Paaso retired seven years ago. He was a sheet metal worker for 30 years, bending steel for heating ducts in homes and businesses.
Two years ago he noticed he was running out of breath when he walked uphill, so he went in for an x-ray.
"My right side lung came back on the x-ray just all shaded either gray or black because it was full of liquid," Paaso says. "And they took over two liters of fluid out of my right lung or chest cavity."
After some tests, the doctors told Paaso he had mesothelioma.
"When we heard the word, we didn't know what it meant, or even how to say it," Paaso recalls.
Paaso learned it's a form of cancer that attacks the lining of the lungs. It's the disease that killed Congressman Bruce Vento. It's caused by exposure to asbestos.
Paaso consulted an oncologist in Duluth. "He said if I took chemo, I might live for a year," Paaso says.
For most people diagnosed with mesothelioma, it's a death sentence. They'll probably die within twelve months.
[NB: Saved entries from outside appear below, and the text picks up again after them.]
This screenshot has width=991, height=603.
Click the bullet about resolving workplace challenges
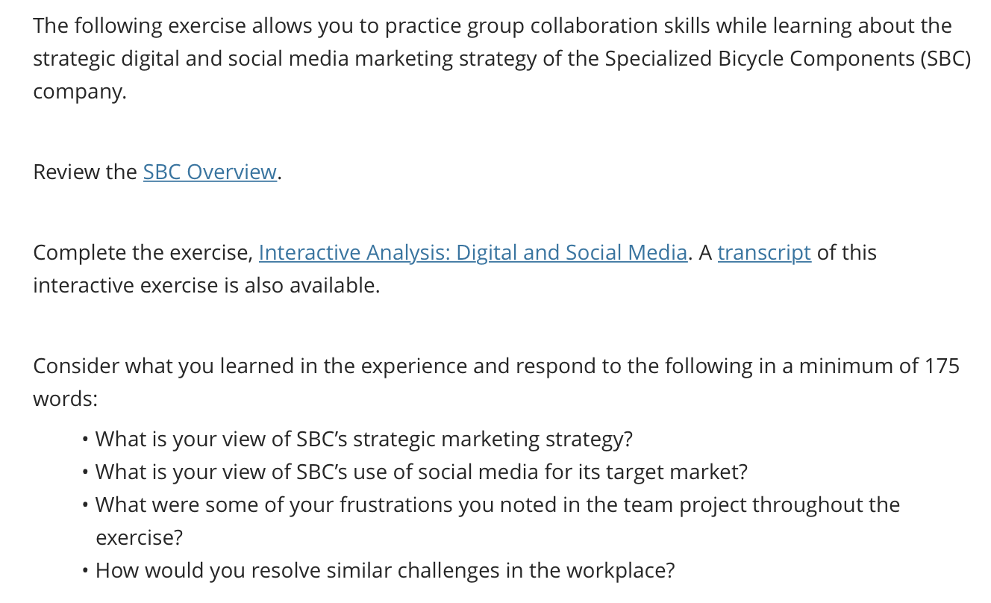click(x=385, y=571)
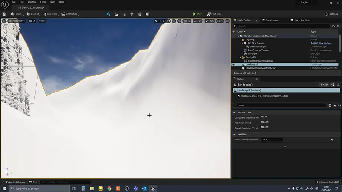Select the Foliage mode icon

[x=124, y=14]
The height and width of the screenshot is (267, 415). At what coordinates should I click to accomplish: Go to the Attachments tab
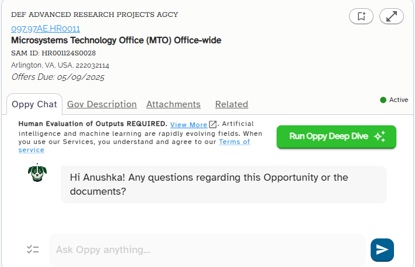(x=173, y=104)
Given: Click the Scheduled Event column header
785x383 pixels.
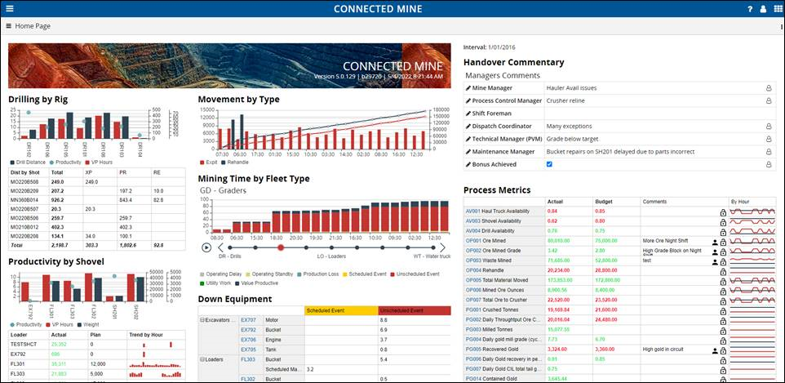Looking at the screenshot, I should [x=340, y=310].
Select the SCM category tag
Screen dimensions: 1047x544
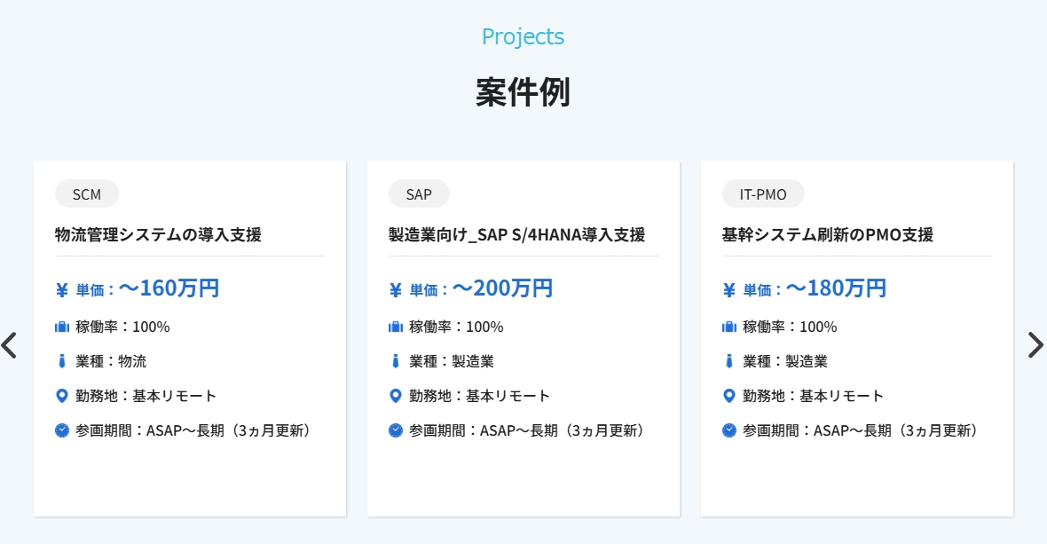[87, 194]
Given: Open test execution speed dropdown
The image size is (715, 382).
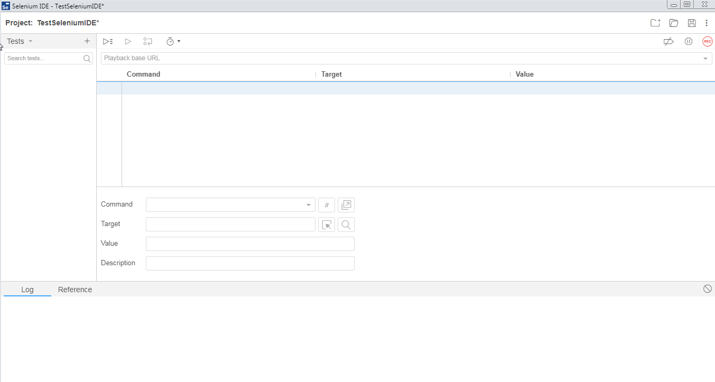Looking at the screenshot, I should [173, 41].
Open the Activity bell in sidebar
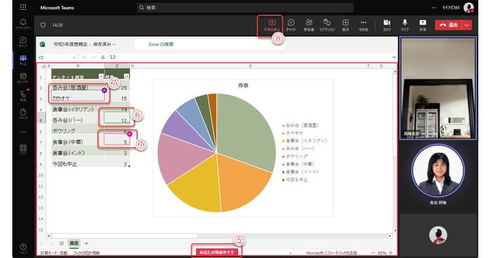The height and width of the screenshot is (258, 491). pyautogui.click(x=23, y=24)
Paaso decided to get a second opinion. He ended up at the University of Minnesota Cancer Center. His doctors there removed the lining around his right lung, the lung itself, parts of the lining of his heart and diaphram, and some lymph nodes.
Peter Dahlberg is the surgeon who treated Floyd Paaso. He says there aren't many effective tools for dealing with mesothelioma.
"There's not an easy way to make the early diagnosis," Dahlberg says. "There's not a very good treatment for it right now, and the outcome is certainly worse than the majority of cancers that we see."
The fibers can hide in the body for thirty years or more without causing any problems. But when the cancer starts, it usually spreads very fast.
Asbestos-related diseases made headlines a few years ago when virtually the entire town of Libby, Montana, was found to be contaminated with asbestos. The town made its living mining vermiculite, which turned out to have asbestos in it.
Doctors are trying to find better ways to catch mesothelioma early, and are working on drugs to treat it.
Floyd Paaso had his surgery a year and a half ago. He gets tested every three months, and so far he's been cancer-free.
Paaso's daughter, Jodi Helmer, says when her dad first told her about the mesothelioma, it was like crashing into a brick wall. No one seemed to know anything about it, and the family felt very alone.
She decided to start a support group, to help other people facing the same shock. The first meeting was last month, and more than a dozen people came.
"You know, it's nice for everybody to get together and talk, share their emotions, hopefully give some kind of support," she says. "So you did feel a very unique bond with these people because they understand. They have been through it."
Jodi Helmer and her parents are making plans to go to Washington D.C. in the next few weeks. They plan to talk to senators about a couple of competing bills. One would limit lawsuits against asbestos companies. The Paasos say that's unfair to sick workers. The Paasos like a different bill. That one would ban asbestos in the U.S.